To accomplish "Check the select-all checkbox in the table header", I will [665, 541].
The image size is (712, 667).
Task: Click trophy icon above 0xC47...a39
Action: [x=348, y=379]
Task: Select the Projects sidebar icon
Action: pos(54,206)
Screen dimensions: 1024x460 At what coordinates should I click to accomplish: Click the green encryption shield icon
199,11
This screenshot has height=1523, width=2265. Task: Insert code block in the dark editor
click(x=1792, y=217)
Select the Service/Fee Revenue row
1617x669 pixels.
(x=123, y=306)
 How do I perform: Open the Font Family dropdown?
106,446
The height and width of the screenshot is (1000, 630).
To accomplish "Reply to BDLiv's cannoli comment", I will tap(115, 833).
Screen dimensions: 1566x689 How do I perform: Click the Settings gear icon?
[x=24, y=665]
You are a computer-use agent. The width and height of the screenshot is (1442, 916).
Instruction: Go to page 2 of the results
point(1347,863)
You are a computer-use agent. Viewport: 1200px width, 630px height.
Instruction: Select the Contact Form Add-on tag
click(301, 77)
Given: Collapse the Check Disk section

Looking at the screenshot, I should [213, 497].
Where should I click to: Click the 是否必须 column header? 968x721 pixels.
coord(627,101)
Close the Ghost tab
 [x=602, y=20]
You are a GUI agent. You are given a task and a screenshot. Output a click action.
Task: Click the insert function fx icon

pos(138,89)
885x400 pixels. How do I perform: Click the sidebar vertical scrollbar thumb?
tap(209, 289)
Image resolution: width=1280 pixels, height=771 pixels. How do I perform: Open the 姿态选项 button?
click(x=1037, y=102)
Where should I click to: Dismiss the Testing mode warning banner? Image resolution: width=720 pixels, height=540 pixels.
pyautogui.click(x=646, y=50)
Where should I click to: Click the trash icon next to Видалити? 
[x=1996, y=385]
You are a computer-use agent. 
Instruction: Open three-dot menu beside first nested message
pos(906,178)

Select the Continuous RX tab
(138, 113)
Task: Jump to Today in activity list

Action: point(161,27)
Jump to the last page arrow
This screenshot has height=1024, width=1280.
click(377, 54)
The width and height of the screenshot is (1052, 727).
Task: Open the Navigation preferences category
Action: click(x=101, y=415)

§ §

▸ **WHAT IS REQUIRED**
Transcribe the lines above exactly as they appear, starting with the line containing "You are a GUI" and ending with the line containing "[x=1996, y=385]", both included.

▸ **WRITTEN SOLUTION**
You are a GUI agent. You are given a task and a screenshot. Output a click action.
Task: Click the insert function fx icon

pos(138,89)
885x400 pixels. How do I perform: Click the sidebar vertical scrollbar thumb?
tap(209, 289)
Image resolution: width=1280 pixels, height=771 pixels. How do I perform: Open the 姿态选项 button?
click(x=1037, y=102)
Where should I click to: Dismiss the Testing mode warning banner? Image resolution: width=720 pixels, height=540 pixels.
pyautogui.click(x=646, y=50)
Where should I click to: Click the trash icon next to Видалити? 
[x=1996, y=385]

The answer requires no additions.